Presentations

Reordering Priorities - Swords into Ploughshares

The title of this presentation is taken from a statement from the Old Testament which reads:

“They shall beat their swords into plough shares, and their spears into pruning hooks: nation shall not lift up sword against nation, neither shall they learn war any more.”

The world unfortunately is still a cruel and a violent place.

One billion people live in absolute poverty; 900 million cannot read and write and twice as many have no access to water. Millions die yearly not from armaments but from our perverted global priorities in bringing to humanity not even a decent life, not even survival.

Six Ways to Spend US $25 Billion

One of best examples of the perverted state of global priorities was stated powerfully in a recent United Nations report.

The  “State of the World Children’s Report - 1993” by UNICEF states that, US$25 billion extra a year is what it would take to meet the most basic needs of all the world’s children by the end of this decade. What are we spending our money on?
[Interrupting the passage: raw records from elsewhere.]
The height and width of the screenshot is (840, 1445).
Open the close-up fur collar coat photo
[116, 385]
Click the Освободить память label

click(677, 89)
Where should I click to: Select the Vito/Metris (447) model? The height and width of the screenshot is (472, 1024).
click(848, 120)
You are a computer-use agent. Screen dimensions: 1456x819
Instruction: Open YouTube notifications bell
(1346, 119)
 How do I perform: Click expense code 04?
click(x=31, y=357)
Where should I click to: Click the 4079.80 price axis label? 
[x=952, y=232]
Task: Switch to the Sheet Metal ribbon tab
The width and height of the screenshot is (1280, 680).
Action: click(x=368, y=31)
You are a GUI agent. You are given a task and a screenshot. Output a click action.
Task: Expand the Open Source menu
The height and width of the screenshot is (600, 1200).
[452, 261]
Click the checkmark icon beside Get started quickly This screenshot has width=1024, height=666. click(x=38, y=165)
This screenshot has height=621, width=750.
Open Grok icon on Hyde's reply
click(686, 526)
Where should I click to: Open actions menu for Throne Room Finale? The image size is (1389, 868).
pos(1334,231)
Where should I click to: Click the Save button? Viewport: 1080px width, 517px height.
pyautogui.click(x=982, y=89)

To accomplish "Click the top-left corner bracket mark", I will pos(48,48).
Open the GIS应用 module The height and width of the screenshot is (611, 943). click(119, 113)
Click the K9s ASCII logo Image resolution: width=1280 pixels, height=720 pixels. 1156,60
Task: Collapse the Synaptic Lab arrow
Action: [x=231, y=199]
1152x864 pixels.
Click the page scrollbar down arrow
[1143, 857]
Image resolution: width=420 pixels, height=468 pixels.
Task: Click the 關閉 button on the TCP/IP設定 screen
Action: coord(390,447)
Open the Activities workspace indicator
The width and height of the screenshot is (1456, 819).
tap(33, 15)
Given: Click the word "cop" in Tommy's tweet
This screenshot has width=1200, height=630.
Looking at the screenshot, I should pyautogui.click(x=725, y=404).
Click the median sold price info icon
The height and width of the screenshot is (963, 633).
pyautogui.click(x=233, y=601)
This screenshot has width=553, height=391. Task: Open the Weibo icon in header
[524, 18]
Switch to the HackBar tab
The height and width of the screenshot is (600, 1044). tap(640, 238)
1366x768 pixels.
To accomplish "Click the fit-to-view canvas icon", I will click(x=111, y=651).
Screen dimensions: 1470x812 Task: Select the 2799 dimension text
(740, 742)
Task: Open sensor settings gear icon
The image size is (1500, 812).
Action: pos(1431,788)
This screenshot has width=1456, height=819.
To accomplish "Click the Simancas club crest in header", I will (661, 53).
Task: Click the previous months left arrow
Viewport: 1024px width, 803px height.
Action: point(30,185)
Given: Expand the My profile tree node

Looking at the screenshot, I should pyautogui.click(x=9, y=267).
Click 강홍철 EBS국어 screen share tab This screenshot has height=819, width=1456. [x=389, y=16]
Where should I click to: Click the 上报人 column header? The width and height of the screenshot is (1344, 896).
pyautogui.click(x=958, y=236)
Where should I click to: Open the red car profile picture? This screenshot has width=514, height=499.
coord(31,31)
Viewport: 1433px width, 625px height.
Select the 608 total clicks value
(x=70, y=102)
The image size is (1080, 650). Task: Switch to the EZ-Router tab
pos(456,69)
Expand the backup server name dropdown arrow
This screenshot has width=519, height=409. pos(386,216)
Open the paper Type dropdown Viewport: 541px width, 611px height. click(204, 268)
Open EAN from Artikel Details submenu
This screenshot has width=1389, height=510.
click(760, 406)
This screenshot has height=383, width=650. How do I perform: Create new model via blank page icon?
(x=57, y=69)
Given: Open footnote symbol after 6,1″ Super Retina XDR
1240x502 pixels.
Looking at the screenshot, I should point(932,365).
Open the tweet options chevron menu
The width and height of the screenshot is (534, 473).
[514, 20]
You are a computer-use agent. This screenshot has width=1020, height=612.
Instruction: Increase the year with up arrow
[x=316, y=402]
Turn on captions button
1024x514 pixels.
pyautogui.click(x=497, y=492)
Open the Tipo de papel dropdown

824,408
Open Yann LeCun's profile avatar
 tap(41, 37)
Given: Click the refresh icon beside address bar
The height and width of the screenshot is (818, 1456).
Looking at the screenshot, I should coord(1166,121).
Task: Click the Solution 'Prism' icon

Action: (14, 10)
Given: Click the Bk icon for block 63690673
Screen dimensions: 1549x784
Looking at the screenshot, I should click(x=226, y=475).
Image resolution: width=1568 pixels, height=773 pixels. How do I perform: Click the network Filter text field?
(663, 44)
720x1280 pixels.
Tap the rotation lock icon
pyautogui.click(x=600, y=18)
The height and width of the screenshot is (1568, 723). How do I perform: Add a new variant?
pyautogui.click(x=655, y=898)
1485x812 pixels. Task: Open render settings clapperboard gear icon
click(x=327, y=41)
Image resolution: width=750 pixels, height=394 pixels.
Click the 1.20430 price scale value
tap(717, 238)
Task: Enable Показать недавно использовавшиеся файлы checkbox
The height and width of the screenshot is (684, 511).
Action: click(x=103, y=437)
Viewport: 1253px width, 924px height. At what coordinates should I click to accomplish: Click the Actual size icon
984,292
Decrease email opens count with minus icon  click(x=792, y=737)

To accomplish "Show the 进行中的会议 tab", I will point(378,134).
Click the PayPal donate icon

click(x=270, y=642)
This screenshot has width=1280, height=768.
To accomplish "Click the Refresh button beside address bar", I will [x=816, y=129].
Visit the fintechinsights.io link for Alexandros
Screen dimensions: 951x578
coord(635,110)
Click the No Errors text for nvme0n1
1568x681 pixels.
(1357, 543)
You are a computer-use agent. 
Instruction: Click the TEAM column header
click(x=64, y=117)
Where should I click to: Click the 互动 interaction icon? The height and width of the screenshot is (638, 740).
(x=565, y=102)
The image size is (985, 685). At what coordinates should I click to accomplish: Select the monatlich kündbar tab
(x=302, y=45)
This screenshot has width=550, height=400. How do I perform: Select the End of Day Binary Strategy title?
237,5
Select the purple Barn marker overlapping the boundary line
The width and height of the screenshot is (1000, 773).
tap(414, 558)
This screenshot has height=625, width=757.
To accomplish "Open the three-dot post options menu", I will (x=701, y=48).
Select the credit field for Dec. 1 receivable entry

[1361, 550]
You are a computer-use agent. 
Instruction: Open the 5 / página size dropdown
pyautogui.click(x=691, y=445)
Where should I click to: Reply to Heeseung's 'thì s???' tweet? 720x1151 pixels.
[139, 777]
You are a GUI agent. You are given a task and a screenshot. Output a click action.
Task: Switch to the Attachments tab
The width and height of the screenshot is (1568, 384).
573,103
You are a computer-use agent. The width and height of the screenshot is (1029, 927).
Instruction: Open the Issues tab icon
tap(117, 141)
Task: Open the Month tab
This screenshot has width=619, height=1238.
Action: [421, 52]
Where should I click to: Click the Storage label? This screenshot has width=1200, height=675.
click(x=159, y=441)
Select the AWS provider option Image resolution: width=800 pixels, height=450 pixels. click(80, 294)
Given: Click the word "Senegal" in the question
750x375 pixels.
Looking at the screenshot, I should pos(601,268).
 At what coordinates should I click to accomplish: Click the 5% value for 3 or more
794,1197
The UNICEF report gives some examples:

Smoke and Drink: $25 billion is less than half America spends on cigarettes every six months and Western Europe spends on alcohol every three months.

Aid for Russia: $25 billion is a little more than the 1992 support package for a single nation, Russia, agreed to by the “group of seven” rich nations.

An airport for Hong Kong: $25 billion is a little more than the estimated cost of Hong Kong’s new airport.

Wages of war: $25 billion is about as much as the developing world spends every six months to pay the wages of its soldiers.

A new road for Japan: $25 billion is less than the government of Japan has allocated, in 1992, to the building of a new road from Tokyo to Kobe.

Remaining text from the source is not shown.